What are the potential side effects? Low blood sugar levels, nausea, vomiting, diarrhea, abdominal pain, and constipation are the most common side effects. There is also an increased risk of pancreatitis. And people with certain medical conditions shouldn’t take it. Do your research before starting one of these drugs.

My Experience of Taking Semaglutide:  The first step was that the nurse practitioner I was working with, Ashzra, prescribed Wegovy. My insurance turned it down because weight loss is not a condition covered by Medicare Part D. Then she sent me a prescription for Ozempic and gave me a Canadian pharmacy to contact. I did so, and without any further ado, I received my first Ozempic pen in the mail. I had to wait for more than a month to receive instruction from a physician on how to use it, so it sat in my refrigerator for all that time—it has to be kept cold.

I finally got a doctor to go over how to use it. So one Tuesday morning three weeks ago, I sat in my home office with the patient instructions Ashzra sent me. The instructions said to prep the pen and make sure no bubbles were in it, etc, which I did. Then the instruction said to turn the pen until the proper dosage appeared in the little window. I thought I’d start with .25mg, as I was worried about side effects.

I dutifully clicked the pen until a number appeared in the window. It was a 1. A second try yielded the same result. I pondered this for a while, and then pulled out the instruction sheet inside the prescription box. It turns out that my pen injects 1mg every time—you cannot select the dosage.

Okay. I swabbed my upper thigh with rubbing alcohol and regarded the needle protruding from the end of the pen. It is a short needle, and very fine. But I still needed to—willingly—shove this needle into my tender skin. I set up the pen and stabbed my thigh. I depressed the plunger, and it clicked back to its starting position. I held the pen against my skin for another six seconds, as instructed, to make sure the entire dosage was injected.

It didn’t hurt much, I will say that. There was a tiny red dot at the injection site, and I covered it with a little bandaid, just like at the doctor’s office.

By dinner time, I was feeling distinctly uninterested in food. The next morning, I fixed my usual breakfast, something I normally enjoy—one piece of avocado toast with fried eggs and hot sauce. I wasn’t just feeling uninterested, but nauseous. I ate about a fourth of it because I wasn’t sure whether this was how I was supposed to be feeling, but could go no further. Another couple of hours found me giving back not just breakfast but everything I had eaten after giving myself the injection. I also felt extremely fatigued.
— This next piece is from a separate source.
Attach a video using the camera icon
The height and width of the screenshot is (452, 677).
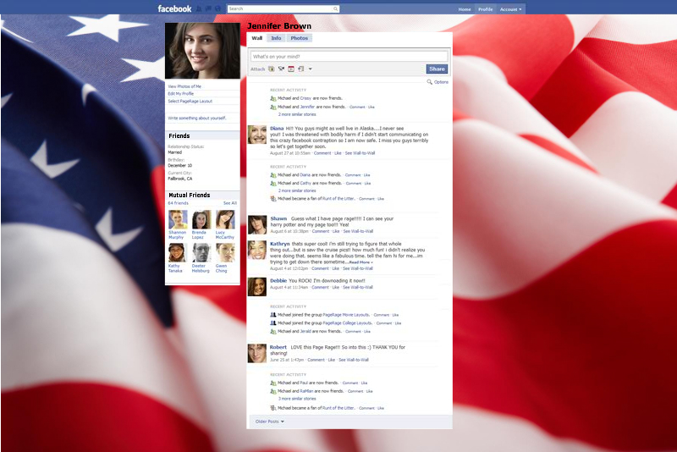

The nausea and fatigue lessened a bit every day. The nausea went away entirely when I remembered how effective ginger is against nausea and other stomach troubles. Despite a total lack of interest in food, I forced myself to eat because I didn’t want to get malnourished. By the end of the week, I started enjoying eating again. I recognized that constipation was going to be an issue, and took stool softeners and dietary fiber to combat it.

After the second injection, I felt mildly nauseous but did not vomit. I wondered whether “reduced appetite” actually meant “revolted by food.” The fatigue got a little better, but I still felt pretty tired. The third injection left me feeling fairly normal, except for a reduced appetite. I have resumed enjoying food, but I can’t eat a lot of it. I think this is the desired state.

Semaglutide will reduce your appetite, but you still have to eat properly to lose weight. I am sticking to the Weight Watchers diet and gradually increasing my physical activity. I have not lost any weight over the past two weeks, but I am still hopeful. Weight loss is unpredictable and tends to happen when I least expect it.

The weight loss physician who instructed me about using the pen also tried to get a prescription for Weygovy approved, as she said there are some new guidelines.  After the second injection, I tried to find out from my clinic how to get the second semaglutide pen—should I go back to the person who prescribed the Ozempic? Should I coordinate with the weight-loss physician who was trying to get me Weygovy? Or…?

It was a bit of a clown show. Every time I tried to contact someone like Ashzra, someone else would answer my email who had not read the case notes and didn’t know what was going on. Even Ashzra didn’t answer my direct question about whom to coordinate with about getting another prescription. I finally drove to the clinic and asked to speak to a member of my doctor’s staff, explaining that I needed a new prescription and had been unable to get information from anyone I contacted via email. After a wait of perhaps half an hour, a nurse came out to talk to me. She had spent the time reading all the emails and understood the problem. I left the clinic with a prescription, emailed it to the Canadian pharmacy, and received a rapid acknowledgment.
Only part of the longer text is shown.